▶ STATED PROBLEM:
Copy the lines below exactly as they appear, with nothing added or left out.

▶ RECORD LIST:
┄┄┄┄┄┄┄┄┄┄┄┄┄┄┄┄┄┄┄┄

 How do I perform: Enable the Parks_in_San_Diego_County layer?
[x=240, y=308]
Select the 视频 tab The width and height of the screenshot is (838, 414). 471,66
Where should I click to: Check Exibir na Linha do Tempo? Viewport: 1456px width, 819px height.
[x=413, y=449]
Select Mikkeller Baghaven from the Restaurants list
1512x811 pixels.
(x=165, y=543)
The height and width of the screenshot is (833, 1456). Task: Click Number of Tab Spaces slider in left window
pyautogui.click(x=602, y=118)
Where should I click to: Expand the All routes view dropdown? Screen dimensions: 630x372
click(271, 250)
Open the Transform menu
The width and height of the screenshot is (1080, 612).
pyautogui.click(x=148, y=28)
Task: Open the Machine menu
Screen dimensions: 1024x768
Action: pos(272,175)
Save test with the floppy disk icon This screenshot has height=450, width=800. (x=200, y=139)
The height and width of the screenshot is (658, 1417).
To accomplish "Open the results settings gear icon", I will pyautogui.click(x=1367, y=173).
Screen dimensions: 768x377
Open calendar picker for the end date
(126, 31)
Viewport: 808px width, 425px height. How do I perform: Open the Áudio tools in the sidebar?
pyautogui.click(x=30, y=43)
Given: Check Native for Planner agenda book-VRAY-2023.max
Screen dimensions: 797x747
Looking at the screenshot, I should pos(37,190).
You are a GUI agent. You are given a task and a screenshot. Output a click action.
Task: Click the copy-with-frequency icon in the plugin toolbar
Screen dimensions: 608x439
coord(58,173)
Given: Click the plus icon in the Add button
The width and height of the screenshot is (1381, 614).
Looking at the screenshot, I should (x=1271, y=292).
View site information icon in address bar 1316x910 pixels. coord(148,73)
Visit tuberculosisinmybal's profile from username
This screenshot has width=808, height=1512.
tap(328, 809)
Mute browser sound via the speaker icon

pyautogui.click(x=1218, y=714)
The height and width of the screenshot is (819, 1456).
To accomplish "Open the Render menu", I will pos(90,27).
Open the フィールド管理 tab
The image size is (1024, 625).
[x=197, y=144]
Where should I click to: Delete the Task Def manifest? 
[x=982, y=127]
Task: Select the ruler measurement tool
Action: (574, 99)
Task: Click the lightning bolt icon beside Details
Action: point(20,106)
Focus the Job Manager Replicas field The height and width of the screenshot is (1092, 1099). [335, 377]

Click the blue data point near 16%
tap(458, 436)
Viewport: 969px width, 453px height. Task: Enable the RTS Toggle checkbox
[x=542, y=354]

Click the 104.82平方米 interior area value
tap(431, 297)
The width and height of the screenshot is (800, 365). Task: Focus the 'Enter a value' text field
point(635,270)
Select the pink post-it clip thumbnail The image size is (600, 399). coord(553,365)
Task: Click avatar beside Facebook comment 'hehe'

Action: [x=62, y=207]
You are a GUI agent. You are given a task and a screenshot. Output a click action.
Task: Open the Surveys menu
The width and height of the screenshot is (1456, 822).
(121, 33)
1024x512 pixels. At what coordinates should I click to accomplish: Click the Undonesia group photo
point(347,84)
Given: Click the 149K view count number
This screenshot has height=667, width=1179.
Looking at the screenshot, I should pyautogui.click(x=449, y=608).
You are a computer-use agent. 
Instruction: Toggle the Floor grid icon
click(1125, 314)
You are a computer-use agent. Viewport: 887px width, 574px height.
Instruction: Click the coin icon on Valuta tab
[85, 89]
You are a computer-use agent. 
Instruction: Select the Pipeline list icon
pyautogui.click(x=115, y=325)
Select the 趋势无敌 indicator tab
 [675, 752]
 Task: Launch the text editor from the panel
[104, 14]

┄┄┄┄┄┄┄┄┄┄┄┄┄┄┄┄┄┄┄┄

▶ COMPLETE OUTPUT:
 How do I perform: Enable the Parks_in_San_Diego_County layer?
[x=240, y=308]
Select the 视频 tab The width and height of the screenshot is (838, 414). 471,66
Where should I click to: Check Exibir na Linha do Tempo? Viewport: 1456px width, 819px height.
[x=413, y=449]
Select Mikkeller Baghaven from the Restaurants list
1512x811 pixels.
(x=165, y=543)
The height and width of the screenshot is (833, 1456). Task: Click Number of Tab Spaces slider in left window
pyautogui.click(x=602, y=118)
Where should I click to: Expand the All routes view dropdown? Screen dimensions: 630x372
click(271, 250)
Open the Transform menu
The width and height of the screenshot is (1080, 612).
pyautogui.click(x=148, y=28)
Task: Open the Machine menu
Screen dimensions: 1024x768
Action: pos(272,175)
Save test with the floppy disk icon This screenshot has height=450, width=800. (x=200, y=139)
The height and width of the screenshot is (658, 1417).
To accomplish "Open the results settings gear icon", I will pyautogui.click(x=1367, y=173).
Screen dimensions: 768x377
Open calendar picker for the end date
(126, 31)
Viewport: 808px width, 425px height. How do I perform: Open the Áudio tools in the sidebar?
pyautogui.click(x=30, y=43)
Given: Check Native for Planner agenda book-VRAY-2023.max
Screen dimensions: 797x747
Looking at the screenshot, I should pos(37,190).
You are a GUI agent. You are given a task and a screenshot. Output a click action.
Task: Click the copy-with-frequency icon in the plugin toolbar
Screen dimensions: 608x439
coord(58,173)
Given: Click the plus icon in the Add button
The width and height of the screenshot is (1381, 614).
Looking at the screenshot, I should (x=1271, y=292).
View site information icon in address bar 1316x910 pixels. coord(148,73)
Visit tuberculosisinmybal's profile from username
This screenshot has width=808, height=1512.
tap(328, 809)
Mute browser sound via the speaker icon

pyautogui.click(x=1218, y=714)
The height and width of the screenshot is (819, 1456).
To accomplish "Open the Render menu", I will pos(90,27).
Open the フィールド管理 tab
The image size is (1024, 625).
[x=197, y=144]
Where should I click to: Delete the Task Def manifest? 
[x=982, y=127]
Task: Select the ruler measurement tool
Action: (574, 99)
Task: Click the lightning bolt icon beside Details
Action: point(20,106)
Focus the Job Manager Replicas field The height and width of the screenshot is (1092, 1099). [335, 377]

Click the blue data point near 16%
tap(458, 436)
Viewport: 969px width, 453px height. Task: Enable the RTS Toggle checkbox
[x=542, y=354]

Click the 104.82平方米 interior area value
tap(431, 297)
The width and height of the screenshot is (800, 365). Task: Focus the 'Enter a value' text field
point(635,270)
Select the pink post-it clip thumbnail The image size is (600, 399). coord(553,365)
Task: Click avatar beside Facebook comment 'hehe'

Action: [x=62, y=207]
You are a GUI agent. You are given a task and a screenshot. Output a click action.
Task: Open the Surveys menu
The width and height of the screenshot is (1456, 822).
(121, 33)
1024x512 pixels. At what coordinates should I click to accomplish: Click the Undonesia group photo
point(347,84)
Given: Click the 149K view count number
This screenshot has height=667, width=1179.
Looking at the screenshot, I should pyautogui.click(x=449, y=608).
You are a computer-use agent. 
Instruction: Toggle the Floor grid icon
click(1125, 314)
You are a computer-use agent. Viewport: 887px width, 574px height.
Instruction: Click the coin icon on Valuta tab
[85, 89]
You are a computer-use agent. 
Instruction: Select the Pipeline list icon
pyautogui.click(x=115, y=325)
Select the 趋势无敌 indicator tab
 [675, 752]
 Task: Launch the text editor from the panel
[104, 14]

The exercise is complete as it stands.